Source passage>
Friday, August 22, 2008

For Indy, Whenever I May Find Him

In its most recent issue, Entertainment Weekly declared George Lucas to be an “enemy of fun” in a review of Clone Wars, which is widely being dismissed as a feature-film length commercial for the animated TV series of the same name. Luckily, an unfortunate character flaw rendering me indifferent to animated films, coupled with my sincere disdain for peripheral Star Wars projects (let alone the duress of finding a babysitter and neurotically debating whether ordering tickets online in advance is worth the extra dollar per ticket) has rendered the possibility of my viewing Clone Wars virtually non-existent. But I think that the folks at EW may be onto something.

[Data records]
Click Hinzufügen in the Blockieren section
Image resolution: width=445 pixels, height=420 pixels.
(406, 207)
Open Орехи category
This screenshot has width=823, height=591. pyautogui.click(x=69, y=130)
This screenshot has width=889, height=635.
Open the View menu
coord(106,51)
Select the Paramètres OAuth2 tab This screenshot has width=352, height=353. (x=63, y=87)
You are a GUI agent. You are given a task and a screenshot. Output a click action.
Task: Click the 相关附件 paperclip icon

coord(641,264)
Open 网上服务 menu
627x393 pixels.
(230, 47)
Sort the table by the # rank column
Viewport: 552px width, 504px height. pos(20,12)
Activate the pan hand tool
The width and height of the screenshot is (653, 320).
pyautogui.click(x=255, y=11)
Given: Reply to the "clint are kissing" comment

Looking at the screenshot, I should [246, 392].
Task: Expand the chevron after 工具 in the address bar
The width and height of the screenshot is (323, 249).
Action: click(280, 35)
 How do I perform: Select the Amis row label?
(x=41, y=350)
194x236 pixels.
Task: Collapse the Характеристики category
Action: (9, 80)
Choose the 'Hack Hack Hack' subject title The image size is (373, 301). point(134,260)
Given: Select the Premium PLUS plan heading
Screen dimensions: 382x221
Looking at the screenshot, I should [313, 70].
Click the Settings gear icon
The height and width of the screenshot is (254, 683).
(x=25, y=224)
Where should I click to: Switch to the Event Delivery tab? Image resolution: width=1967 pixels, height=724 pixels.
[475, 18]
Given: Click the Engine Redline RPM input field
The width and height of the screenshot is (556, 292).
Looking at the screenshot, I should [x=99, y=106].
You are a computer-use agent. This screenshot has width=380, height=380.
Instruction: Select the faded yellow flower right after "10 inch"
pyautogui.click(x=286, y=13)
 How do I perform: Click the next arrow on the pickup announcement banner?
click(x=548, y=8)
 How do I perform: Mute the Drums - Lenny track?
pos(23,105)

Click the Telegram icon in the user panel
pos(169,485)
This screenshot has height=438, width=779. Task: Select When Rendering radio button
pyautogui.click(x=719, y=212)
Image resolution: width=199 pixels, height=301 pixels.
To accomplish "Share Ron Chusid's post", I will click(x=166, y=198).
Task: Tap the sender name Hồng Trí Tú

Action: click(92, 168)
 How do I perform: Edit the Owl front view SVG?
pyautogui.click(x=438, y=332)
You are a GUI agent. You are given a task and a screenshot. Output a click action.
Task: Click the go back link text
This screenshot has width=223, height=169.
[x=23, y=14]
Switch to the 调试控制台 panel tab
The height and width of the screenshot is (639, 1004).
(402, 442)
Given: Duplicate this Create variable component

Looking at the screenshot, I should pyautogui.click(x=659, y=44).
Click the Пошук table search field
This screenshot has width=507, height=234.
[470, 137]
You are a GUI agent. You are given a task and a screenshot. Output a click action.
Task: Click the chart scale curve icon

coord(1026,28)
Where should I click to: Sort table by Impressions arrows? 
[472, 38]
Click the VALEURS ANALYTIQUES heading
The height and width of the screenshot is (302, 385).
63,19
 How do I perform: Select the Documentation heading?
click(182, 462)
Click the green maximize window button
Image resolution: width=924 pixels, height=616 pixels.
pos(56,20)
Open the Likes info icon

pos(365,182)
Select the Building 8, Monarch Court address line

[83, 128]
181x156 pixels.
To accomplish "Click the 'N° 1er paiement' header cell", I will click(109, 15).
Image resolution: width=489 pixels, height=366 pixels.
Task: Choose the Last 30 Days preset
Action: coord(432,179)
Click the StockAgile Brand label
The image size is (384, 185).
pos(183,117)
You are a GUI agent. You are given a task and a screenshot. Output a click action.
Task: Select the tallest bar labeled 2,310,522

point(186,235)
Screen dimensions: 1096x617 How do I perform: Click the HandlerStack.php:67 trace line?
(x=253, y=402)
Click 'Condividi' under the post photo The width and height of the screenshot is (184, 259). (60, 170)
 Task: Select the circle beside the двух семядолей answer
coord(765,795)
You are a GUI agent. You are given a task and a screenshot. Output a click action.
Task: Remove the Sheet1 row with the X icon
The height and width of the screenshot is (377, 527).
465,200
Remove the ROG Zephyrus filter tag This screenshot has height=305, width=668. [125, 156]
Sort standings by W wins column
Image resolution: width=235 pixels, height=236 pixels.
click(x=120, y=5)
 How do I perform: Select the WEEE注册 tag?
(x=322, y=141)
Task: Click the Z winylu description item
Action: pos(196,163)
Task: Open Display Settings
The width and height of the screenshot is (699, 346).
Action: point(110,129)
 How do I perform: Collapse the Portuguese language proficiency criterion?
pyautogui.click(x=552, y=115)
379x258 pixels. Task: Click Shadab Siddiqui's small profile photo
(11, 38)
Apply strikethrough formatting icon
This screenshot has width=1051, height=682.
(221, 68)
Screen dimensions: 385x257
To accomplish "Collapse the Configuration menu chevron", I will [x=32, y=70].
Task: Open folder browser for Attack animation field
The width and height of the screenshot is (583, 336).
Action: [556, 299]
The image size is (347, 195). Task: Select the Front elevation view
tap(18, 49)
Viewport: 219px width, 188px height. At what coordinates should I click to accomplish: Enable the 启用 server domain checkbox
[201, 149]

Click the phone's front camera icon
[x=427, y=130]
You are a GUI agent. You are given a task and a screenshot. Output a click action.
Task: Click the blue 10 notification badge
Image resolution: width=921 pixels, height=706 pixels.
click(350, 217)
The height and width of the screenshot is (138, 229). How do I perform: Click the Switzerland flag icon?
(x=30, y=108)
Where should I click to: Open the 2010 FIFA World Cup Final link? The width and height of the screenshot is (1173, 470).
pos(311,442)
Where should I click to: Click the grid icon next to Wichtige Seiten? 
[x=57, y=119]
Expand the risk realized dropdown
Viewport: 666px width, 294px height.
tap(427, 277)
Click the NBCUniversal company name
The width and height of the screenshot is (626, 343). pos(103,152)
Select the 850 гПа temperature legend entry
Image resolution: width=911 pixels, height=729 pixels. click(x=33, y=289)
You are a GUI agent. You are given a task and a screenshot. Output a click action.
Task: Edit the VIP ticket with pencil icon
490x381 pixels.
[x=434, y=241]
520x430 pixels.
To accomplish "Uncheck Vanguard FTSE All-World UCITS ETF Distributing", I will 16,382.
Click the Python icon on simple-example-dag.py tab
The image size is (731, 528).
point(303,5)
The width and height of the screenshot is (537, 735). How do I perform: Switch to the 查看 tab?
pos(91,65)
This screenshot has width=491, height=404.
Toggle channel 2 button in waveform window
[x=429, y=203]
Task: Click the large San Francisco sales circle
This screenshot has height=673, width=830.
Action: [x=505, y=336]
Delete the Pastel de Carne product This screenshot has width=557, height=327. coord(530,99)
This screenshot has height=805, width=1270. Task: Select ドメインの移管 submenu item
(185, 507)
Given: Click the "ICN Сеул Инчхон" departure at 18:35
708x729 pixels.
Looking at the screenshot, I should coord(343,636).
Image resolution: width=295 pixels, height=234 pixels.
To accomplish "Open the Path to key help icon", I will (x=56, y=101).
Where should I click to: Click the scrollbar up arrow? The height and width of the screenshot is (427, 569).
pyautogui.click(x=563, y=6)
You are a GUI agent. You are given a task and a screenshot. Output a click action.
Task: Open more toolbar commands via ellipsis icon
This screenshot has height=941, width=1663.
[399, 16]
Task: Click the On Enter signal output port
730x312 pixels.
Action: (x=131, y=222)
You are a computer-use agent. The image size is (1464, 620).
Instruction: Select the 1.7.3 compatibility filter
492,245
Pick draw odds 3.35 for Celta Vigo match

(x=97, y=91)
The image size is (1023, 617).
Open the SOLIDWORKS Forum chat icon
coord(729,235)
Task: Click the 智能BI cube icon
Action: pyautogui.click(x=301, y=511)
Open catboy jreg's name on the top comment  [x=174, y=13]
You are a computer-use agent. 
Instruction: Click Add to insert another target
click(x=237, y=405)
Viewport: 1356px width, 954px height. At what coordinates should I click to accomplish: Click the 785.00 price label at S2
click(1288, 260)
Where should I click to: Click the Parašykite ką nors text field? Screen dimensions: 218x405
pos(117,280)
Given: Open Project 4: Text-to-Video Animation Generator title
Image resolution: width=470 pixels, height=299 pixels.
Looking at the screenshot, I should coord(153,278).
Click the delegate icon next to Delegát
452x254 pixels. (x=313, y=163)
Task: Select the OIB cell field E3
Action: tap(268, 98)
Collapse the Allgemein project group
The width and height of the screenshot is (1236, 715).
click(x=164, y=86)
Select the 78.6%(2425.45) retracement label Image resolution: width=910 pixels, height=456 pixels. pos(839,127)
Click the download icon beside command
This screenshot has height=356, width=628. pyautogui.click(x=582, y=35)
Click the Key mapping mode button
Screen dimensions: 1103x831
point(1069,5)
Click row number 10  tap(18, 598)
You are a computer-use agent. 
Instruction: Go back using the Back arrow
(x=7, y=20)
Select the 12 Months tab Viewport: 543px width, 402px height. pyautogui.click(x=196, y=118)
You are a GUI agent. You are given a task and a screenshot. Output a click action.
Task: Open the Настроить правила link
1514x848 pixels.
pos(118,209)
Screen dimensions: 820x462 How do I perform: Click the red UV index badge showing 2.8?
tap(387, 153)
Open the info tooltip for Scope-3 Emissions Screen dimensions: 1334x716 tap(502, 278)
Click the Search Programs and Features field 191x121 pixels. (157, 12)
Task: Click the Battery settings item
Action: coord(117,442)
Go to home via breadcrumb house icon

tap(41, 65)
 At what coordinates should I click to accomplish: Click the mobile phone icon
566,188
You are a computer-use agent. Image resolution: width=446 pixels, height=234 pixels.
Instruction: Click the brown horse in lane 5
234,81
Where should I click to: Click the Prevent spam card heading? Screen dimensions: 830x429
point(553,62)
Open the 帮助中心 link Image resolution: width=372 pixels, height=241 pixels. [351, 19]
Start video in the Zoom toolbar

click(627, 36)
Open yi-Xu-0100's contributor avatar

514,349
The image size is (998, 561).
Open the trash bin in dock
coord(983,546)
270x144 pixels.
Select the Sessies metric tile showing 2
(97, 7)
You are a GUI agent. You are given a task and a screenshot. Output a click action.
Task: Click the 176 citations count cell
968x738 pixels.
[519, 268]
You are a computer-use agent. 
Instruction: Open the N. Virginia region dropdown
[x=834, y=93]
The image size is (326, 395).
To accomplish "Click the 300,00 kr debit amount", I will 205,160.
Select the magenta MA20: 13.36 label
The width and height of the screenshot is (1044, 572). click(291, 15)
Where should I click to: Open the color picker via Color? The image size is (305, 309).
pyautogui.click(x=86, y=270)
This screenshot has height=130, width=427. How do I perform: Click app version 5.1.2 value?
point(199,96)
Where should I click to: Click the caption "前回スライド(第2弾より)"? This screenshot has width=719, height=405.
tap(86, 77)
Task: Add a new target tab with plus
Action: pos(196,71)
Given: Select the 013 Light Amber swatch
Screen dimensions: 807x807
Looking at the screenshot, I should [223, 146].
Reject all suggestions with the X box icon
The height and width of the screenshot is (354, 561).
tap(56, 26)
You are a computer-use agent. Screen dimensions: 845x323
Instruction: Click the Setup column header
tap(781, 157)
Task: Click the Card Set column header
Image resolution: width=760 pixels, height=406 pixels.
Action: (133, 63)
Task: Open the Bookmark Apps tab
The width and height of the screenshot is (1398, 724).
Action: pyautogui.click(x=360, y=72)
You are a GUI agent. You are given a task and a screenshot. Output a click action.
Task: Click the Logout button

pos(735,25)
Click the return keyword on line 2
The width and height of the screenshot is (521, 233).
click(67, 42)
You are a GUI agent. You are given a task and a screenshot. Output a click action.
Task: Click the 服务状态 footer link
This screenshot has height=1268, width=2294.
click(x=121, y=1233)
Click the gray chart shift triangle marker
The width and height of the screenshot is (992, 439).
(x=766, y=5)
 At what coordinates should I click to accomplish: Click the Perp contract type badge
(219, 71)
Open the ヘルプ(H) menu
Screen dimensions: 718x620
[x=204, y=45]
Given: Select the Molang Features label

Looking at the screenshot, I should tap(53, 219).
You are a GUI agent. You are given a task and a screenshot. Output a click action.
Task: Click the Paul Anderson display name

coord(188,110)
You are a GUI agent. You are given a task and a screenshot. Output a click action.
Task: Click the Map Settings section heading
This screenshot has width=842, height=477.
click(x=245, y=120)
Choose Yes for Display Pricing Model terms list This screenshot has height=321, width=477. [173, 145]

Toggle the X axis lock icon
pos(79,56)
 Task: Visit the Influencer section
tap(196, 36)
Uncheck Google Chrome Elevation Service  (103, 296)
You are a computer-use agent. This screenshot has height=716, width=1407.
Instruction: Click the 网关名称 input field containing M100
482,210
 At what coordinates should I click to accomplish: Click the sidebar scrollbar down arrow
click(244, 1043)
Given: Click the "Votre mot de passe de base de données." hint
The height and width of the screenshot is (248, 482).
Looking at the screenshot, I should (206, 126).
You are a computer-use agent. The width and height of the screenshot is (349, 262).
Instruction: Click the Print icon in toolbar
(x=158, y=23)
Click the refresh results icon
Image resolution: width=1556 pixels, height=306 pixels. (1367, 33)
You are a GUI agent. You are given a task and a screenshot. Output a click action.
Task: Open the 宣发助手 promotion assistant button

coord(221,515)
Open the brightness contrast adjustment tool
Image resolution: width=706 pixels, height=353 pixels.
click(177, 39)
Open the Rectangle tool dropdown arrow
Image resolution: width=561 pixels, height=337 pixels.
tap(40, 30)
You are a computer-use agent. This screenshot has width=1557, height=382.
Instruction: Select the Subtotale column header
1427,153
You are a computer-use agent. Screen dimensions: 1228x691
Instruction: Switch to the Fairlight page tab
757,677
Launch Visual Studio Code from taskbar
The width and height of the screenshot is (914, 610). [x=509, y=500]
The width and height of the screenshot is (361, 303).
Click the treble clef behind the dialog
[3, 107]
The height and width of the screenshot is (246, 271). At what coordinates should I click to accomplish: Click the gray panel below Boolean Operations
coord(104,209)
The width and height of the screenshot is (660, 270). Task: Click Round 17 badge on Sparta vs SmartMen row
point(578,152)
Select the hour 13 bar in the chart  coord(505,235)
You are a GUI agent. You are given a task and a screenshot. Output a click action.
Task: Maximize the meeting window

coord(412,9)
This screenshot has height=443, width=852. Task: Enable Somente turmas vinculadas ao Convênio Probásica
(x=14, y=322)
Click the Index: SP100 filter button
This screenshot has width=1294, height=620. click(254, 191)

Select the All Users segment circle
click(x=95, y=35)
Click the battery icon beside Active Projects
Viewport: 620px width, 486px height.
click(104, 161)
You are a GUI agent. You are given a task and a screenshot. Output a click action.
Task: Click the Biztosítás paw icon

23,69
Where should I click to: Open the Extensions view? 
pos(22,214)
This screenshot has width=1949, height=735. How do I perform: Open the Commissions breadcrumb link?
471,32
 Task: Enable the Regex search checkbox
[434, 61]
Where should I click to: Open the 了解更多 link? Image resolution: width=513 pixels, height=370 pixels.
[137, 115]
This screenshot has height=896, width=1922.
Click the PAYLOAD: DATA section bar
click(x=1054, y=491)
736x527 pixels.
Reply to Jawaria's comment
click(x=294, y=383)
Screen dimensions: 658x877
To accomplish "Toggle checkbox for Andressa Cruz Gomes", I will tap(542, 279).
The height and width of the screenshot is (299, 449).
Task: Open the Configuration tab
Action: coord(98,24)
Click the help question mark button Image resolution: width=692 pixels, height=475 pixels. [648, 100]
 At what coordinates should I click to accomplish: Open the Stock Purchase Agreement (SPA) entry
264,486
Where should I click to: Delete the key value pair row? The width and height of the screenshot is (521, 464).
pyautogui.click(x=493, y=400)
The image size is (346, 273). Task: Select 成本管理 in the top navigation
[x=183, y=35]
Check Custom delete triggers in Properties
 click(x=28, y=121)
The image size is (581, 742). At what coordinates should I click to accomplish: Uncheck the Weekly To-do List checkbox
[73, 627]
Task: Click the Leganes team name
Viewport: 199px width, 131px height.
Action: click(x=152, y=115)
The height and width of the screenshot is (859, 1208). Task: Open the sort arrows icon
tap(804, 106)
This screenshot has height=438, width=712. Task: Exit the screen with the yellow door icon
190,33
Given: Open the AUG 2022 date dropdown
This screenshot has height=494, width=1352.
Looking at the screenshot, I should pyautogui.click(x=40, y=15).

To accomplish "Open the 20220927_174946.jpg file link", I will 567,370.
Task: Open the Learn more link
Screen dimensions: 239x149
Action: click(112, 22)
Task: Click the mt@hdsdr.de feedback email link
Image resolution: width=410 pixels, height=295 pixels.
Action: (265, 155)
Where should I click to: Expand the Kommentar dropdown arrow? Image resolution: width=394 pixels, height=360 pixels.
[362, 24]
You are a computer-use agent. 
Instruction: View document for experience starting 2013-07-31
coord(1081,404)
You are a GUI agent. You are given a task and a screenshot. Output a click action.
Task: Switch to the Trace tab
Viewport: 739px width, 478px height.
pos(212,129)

What this task involves>
In the post about Clone Wars, what did Entertainment Weekly call George Lucas?

Correct output>
Entertainment Weekly called George Lucas an "enemy of fun."